Let \(\displaystyle z = x - 1 \iff x = z + 1\). Thus

\(\displaystyle \arctan (z + 1) = \sum_{n=0}^\infty \frac { f^{(n)}(0) }{n!} z^n \, . \)

We are taking the derivatives at \(\displaystyle z = 0\) in the sum in the right-hand side, because \(\displaystyle z = 0\) when \(\displaystyle x = 1\). But it seems we cannot use the Maclaurin series for \(\displaystyle \arctan (z + 1)\) since the argument is not around \(\displaystyle 0\) when \(\displaystyle z\) is around \(\displaystyle 0\).

It seems as if I will have to resort to brute-force derivative computations?
 

ZaidAlyafey

Well-known member
MHB Math Helper
Jan 17, 2013
1,667
How did \(\displaystyle f^{(n)}(1) \) changed to \(\displaystyle f^{(n)}(0)\) by substitution ?
 

ZaidAlyafey

Well-known member
MHB Math Helper
Jan 17, 2013
1,667
Let us start by the following

\(\displaystyle \frac{1}{1+(x-1)^2} = \sum^{\infty}_{n=0} (-1)^n(x-1)^{2n}\) converges \(\displaystyle |x-1|<1 \)

\(\displaystyle \arctan(x-1) = \sum^{\infty}_{n=0} \frac{(-1)^n (x-1)^{2n+1}}{2n+1}\) converges on the same disk .

[HR][/HR]

\(\displaystyle \frac{1}{1+x^2} = \sum^{\infty}_{n=0} (-1)^n x^{2n}\) converges \(\displaystyle |x|<1\)

\(\displaystyle \arctan(x) = \sum^{\infty}_{n=0} \frac{(-1)^n x^{2n+1}}{2n+1}\) converges on the same disk
 

sweatingbear

Member
May 3, 2013
91
How did \(\displaystyle f^{(n)}(1) \) changed to \(\displaystyle f^{(n)}(0)\) by substitution ?
Does not the point of differentiation change when you introduce \(\displaystyle z\)? We were first wanting to take derivatives at \(\displaystyle x = 1\). But after the variable substitution we have a polynomial of \(\displaystyle z\) and when \(\displaystyle x = 1\), \(\displaystyle z\) is equal to \(\displaystyle 0\). Hence the point of differentiation must be zero and not one? Isn't this really the whole reason behind why we are able to manipulate Maclaurin series for Taylor series about expansion points other than zero. I am not entirely confident though, correct me if I am wrong.
 

ZaidAlyafey

Well-known member
MHB Math Helper
Jan 17, 2013
1,667
If we started with the following :

\(\displaystyle f(z)= \arctan (z) = \sum_{n=0}^\infty \frac { f^{(n)}(1) }{n!} (z - 1)^n \, . \) around 1

\(\displaystyle g(z) = \arctan (z + 1) = \sum_{n=0}^\infty \frac { g^{(n)}(0) }{n!} z^n \, . \) around 0

but since \(\displaystyle g(z) = f(z+1) \)

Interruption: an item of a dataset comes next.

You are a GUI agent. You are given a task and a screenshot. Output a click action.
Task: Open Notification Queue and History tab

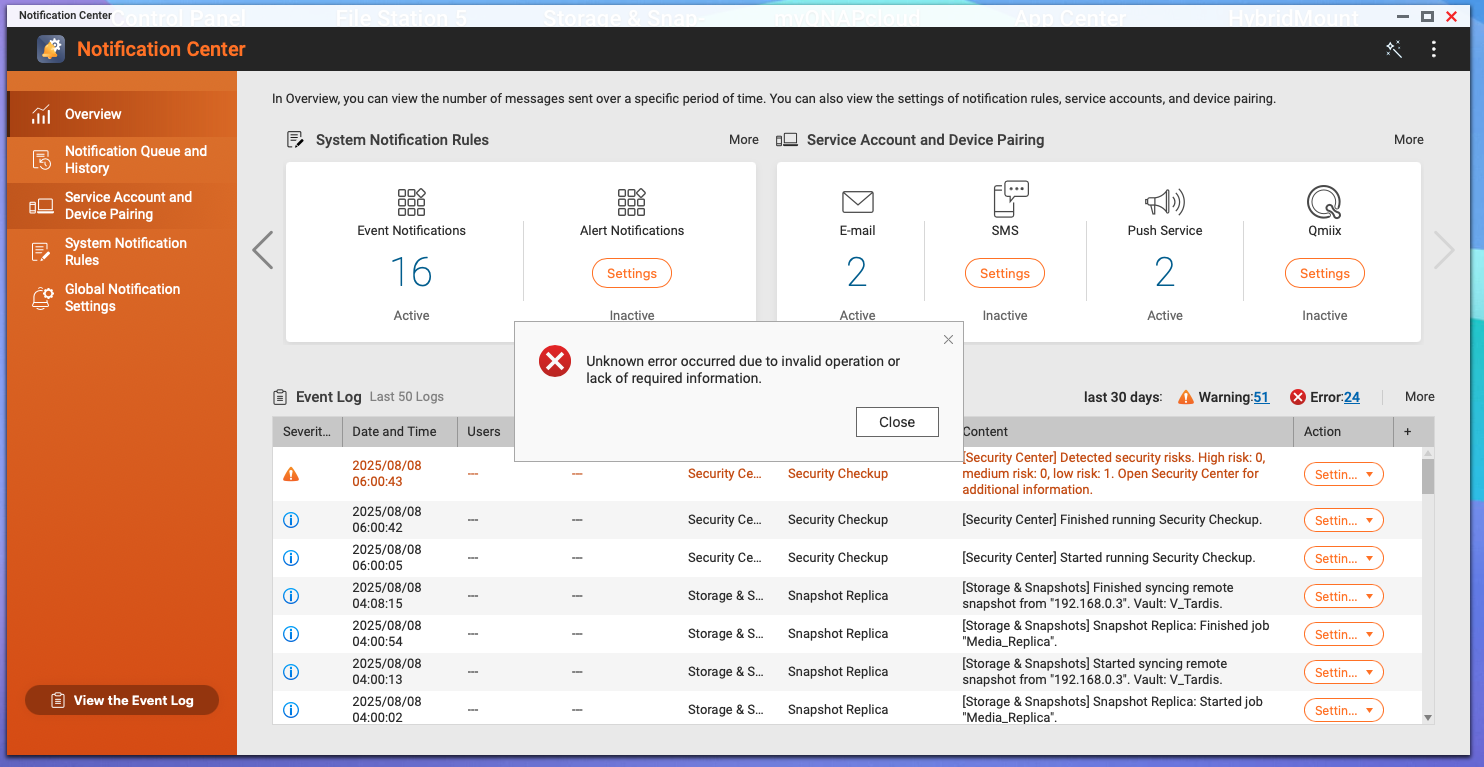(x=135, y=160)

\(\displaystyle \arctan (z + 1) = \sum_{n=0}^\infty \frac { f^{(n)}(1) }{n!} z^n \, . \) around 0
 

sweatingbear

Member
May 3, 2013
91
If we started with the following :

\(\displaystyle f(z)= \arctan (z) = \sum_{n=0}^\infty \frac { f^{(n)}(1) }{n!} (z - 1)^n \, . \) around 1

\(\displaystyle g(z) = \arctan (z + 1) = \sum_{n=0}^\infty \frac { g^{(n)}(0) }{n!} z^n \, . \) around 0
Hm, I am not quite sure I understand how it became an approximation around 0 just by increasing the argument by one. How we are suddenly taking the derivative at 1? Could you please elaborate?
 

Klaas van Aarsen

MHB Seeker
Staff member
Mar 5, 2012
8,864
I believe you have to brute-force the evaluations of $\arctan^{(n)}(1)$ to get your Taylor expansion.
 

sweatingbear

Member
May 3, 2013
91
I believe you have to brute-force the evaluations of $\arctan^{(n)}(1)$ to get your Taylor expansion.
Hm, all right thanks. But I would really appreciate it if somebody could help me understand this better:

Does not the point of differentiation change when you introduce \(\displaystyle z\)? We were first wanting to take derivatives at \(\displaystyle x = 1\). But after the variable substitution we have a polynomial of \(\displaystyle z\) and when \(\displaystyle x = 1\), \(\displaystyle z\) is equal to \(\displaystyle 0\). Hence the point of differentiation must be zero and not one? Isn't this really the whole reason behind why we are able to manipulate Maclaurin series for Taylor series about expansion points other than zero. I am not entirely confident though, correct me if I am wrong.
 

Klaas van Aarsen

MHB Seeker
Staff member
Mar 5, 2012
8,864
Does not the point of differentiation change when you introduce \(\displaystyle z\)? We were first wanting to take derivatives at \(\displaystyle x = 1\). But after the variable substitution we have a polynomial of \(\displaystyle z\) and when \(\displaystyle x = 1\), \(\displaystyle z\) is equal to \(\displaystyle 0\). Hence the point of differentiation must be zero and not one? Isn't this really the whole reason behind why we are able to manipulate Maclaurin series for Taylor series about expansion points other than zero. I am not entirely confident though, correct me if I am wrong.
Yes. The point of differentiation changes.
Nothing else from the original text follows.